Mangetout, I’m no expert on energy transfer, but while it’s true that a chain is only as strong as the weakest link (i.e. the super long molecule will break at the weakest bond), when you have chemical bonds like this, you have to take into account the way that the energy is distributed.
Right, so to break a chemical bond, basically all you have to do is put enough energy into it and eventually it’ll come apart. Now, let’s say I pull on one end of a molecule. Okay, so I’m putting energy into the first bond. What will happen is that this energy will reorganize, and try to distribute itself throughout the entire molecule. The time scales for this are normally very quick by macroscopic standards. So what you have to do is get enough energy into the weakest link in the chain, fighting the tendency for the energy you put into the molecule to redistribute itself throughout the whole thing. I assumed that the time scale for this would be so fast as to be virtually instantaneous, and therefore, you’d have to put enough energy in to break most all the bonds in order to get enough into any one bond to snap it. Does that make sense?
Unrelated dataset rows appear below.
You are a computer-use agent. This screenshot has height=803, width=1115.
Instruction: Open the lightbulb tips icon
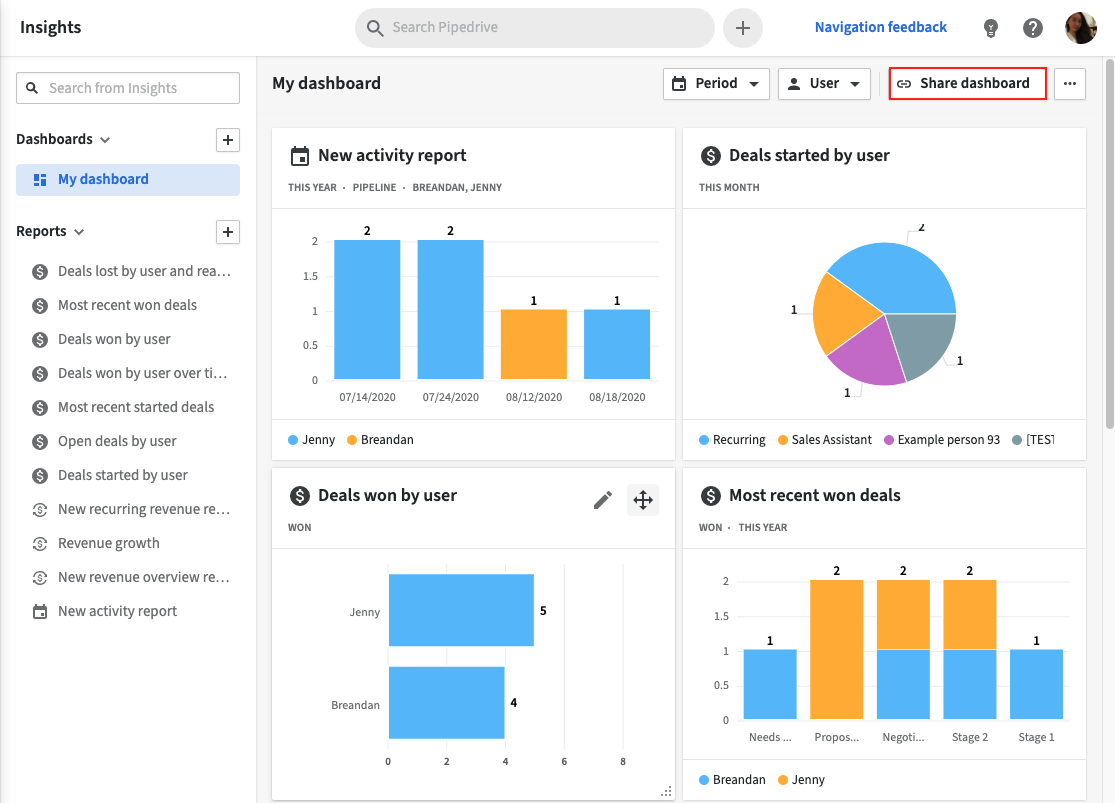[x=990, y=28]

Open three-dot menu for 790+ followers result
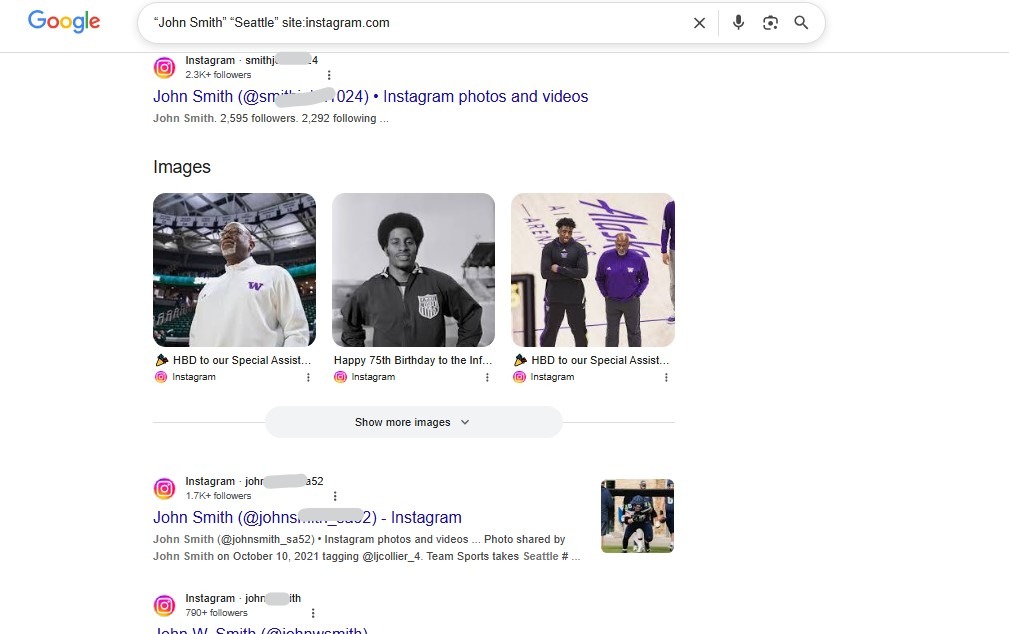tap(313, 613)
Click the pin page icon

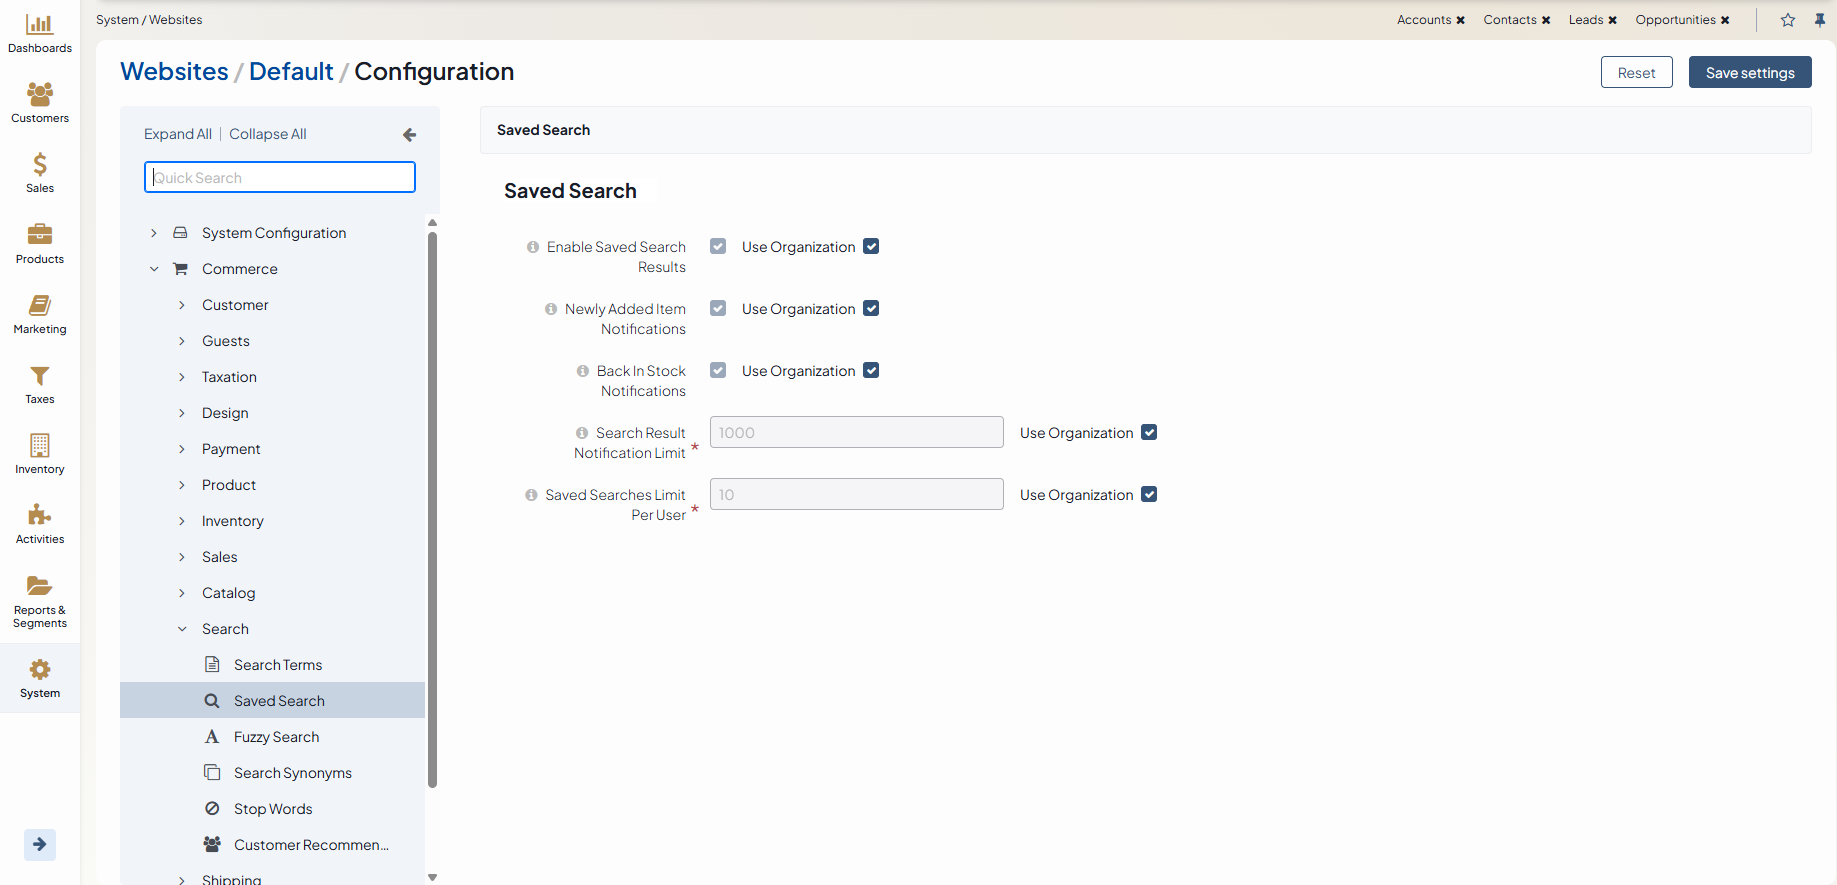coord(1820,20)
Now I may be as thick as a whale omelette, but a chain is as strong as it’s weakest link, isn’t it? so a long molecule is going to be as strong as the weakest bond therein, not the sum of them (or am I wrong?)
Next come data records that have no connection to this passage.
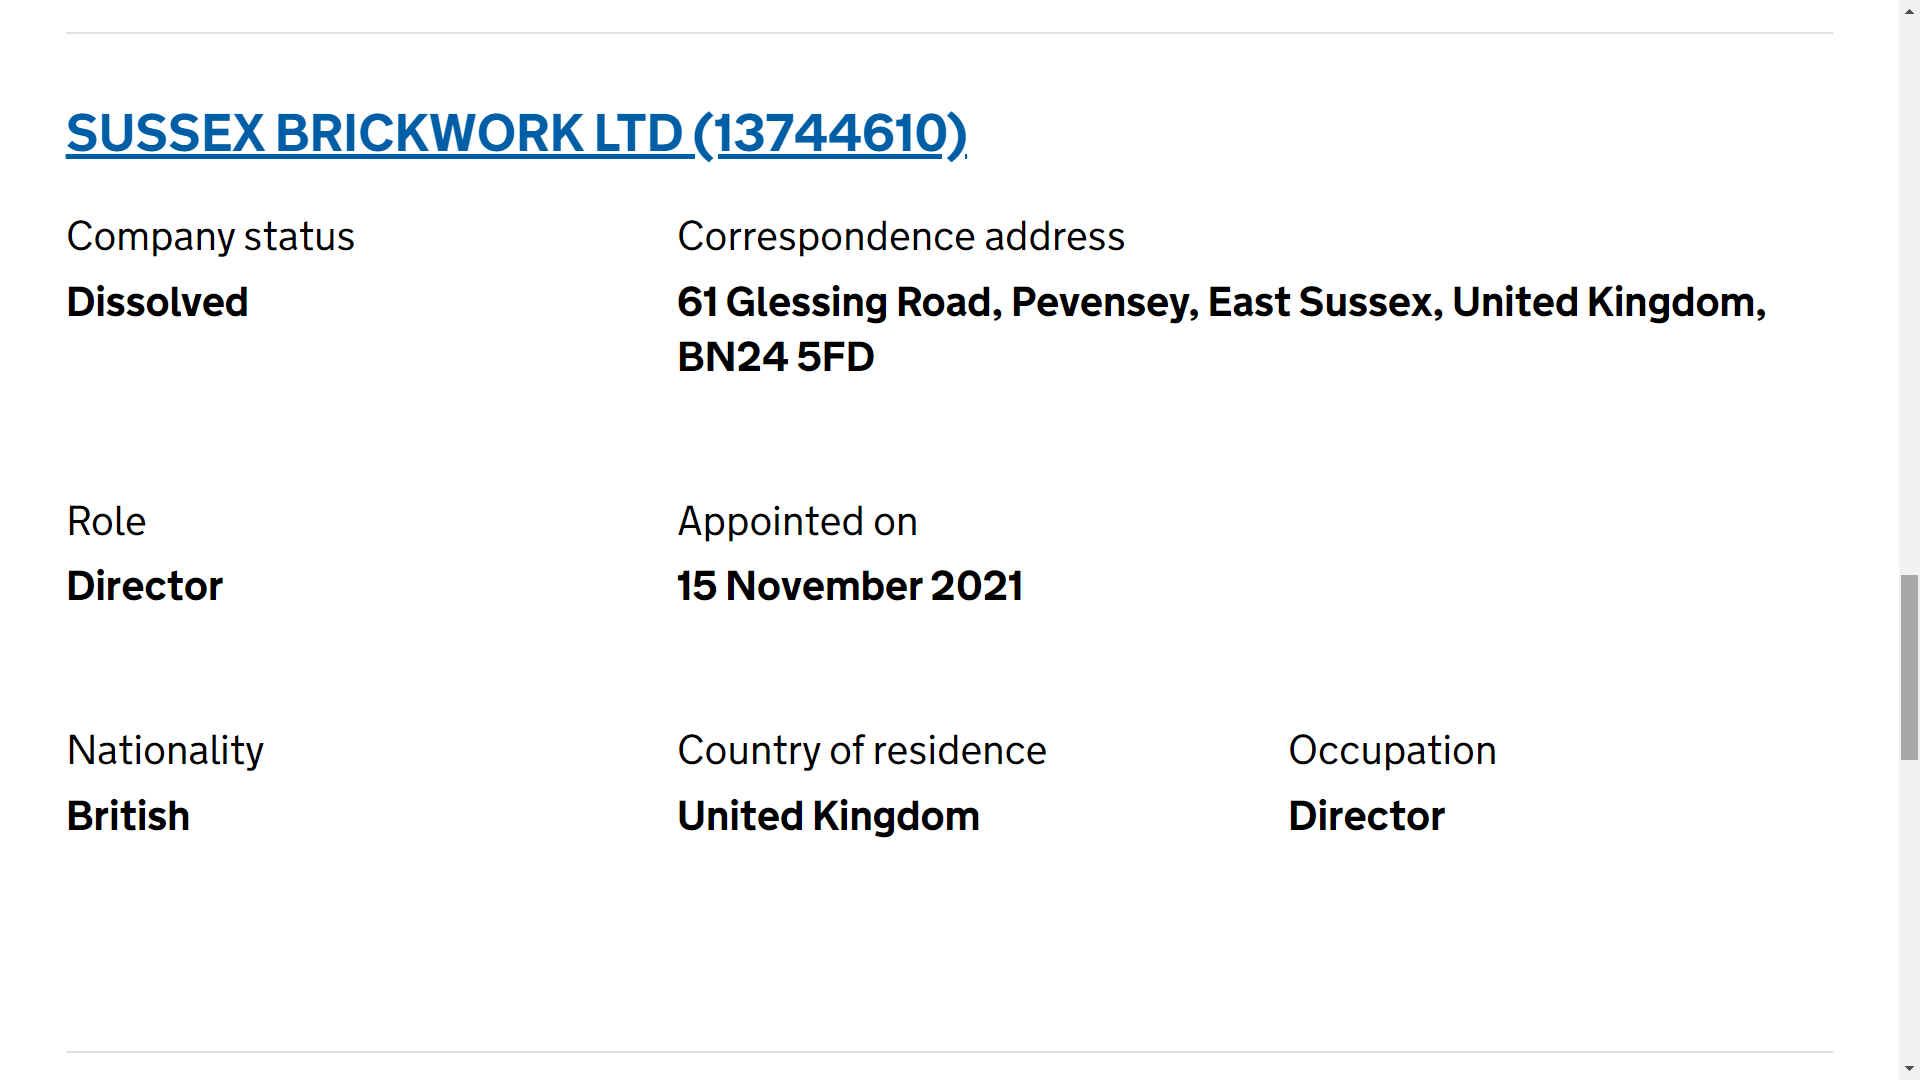Click the 61 Glessing Road address text
This screenshot has height=1080, width=1920.
tap(1220, 302)
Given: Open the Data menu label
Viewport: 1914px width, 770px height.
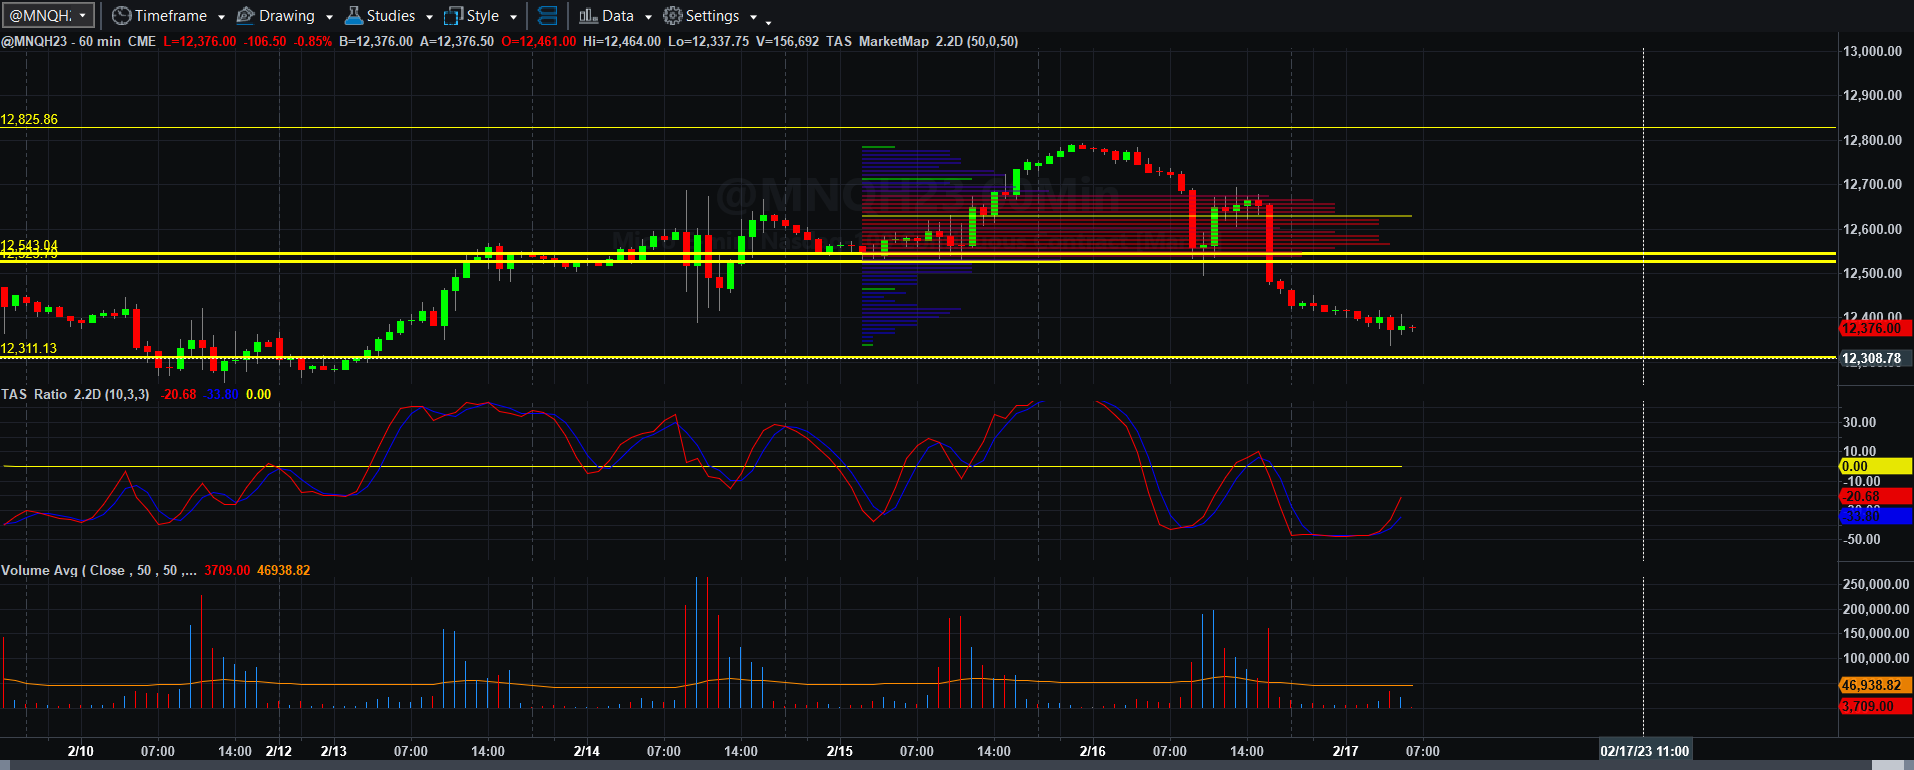Looking at the screenshot, I should pos(618,16).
You’re right. What g8rguy has calculated is the energy required to break a molecular chain, which is rather different from the maximum force it will bear. (Consider a glass rod and a rubber rope of appropriate thickness so they can each support the same load. They have equal strength, but the rubber rope is tougher - you have to put in a lot more energy to actually break it.)
Regarding the OP - a few points.
A single molecule doesn’t have to have atomic-scale thickness. A diamond is a single molecule. So is a carbon nanotube.
Most fractures of materials aren’t the result of direct pulling-apart of atomic bonds. Instead, they are the result of propagating failures such as crack propagation (brittle fracture) or dislocation movement (ductile fracture.) These can be regarded as “catalysts” for fracture, greatly weakening the material.
The theoretical strengths of materials without cracks or dislocations are very much higher than those seen in ordinary materials. E.g. mild steel has a typical ultimate tensile stress of 400 MPa, but the theoretical strength of dislocation-free mild steel is about 20000 MPa.
Dislocation-free metal fibres have been produced in laboratories which approach these theoretical strengths. These fibres are called “whiskers” (a term which unfortunately has been adopted by the composite materials industry for any very thin fibre) and have exhibited measured UTS values of 25000 Mpa.
Carbon nanotubes have been tested to UTS values of 63000 MPa, and theoretically could be as strong as 300,000 MPa.
What do these figures mean in comparison with Niven’s Sinclair molecule chain? Well, for a 0.1 mm diameter fibre:
mild steel supports 320g
a tungsten whisker bundle would support 20 kg
a current carbon nanotube bundle would support 50 kg
a future carbon nanotube bundle may support 240 kg
That’s very strong, certainly good enough to make a good cheesewire or cut your fingers off. I can’t remember how strong Sinclair molecule chain was meant to be, but I’m guessing stronger than these figures suggest.
Is a diamond really a single molecule? so cutting one involves breaking molecular bonds? (aha! - is this why they cut more cleanly through certain planes?)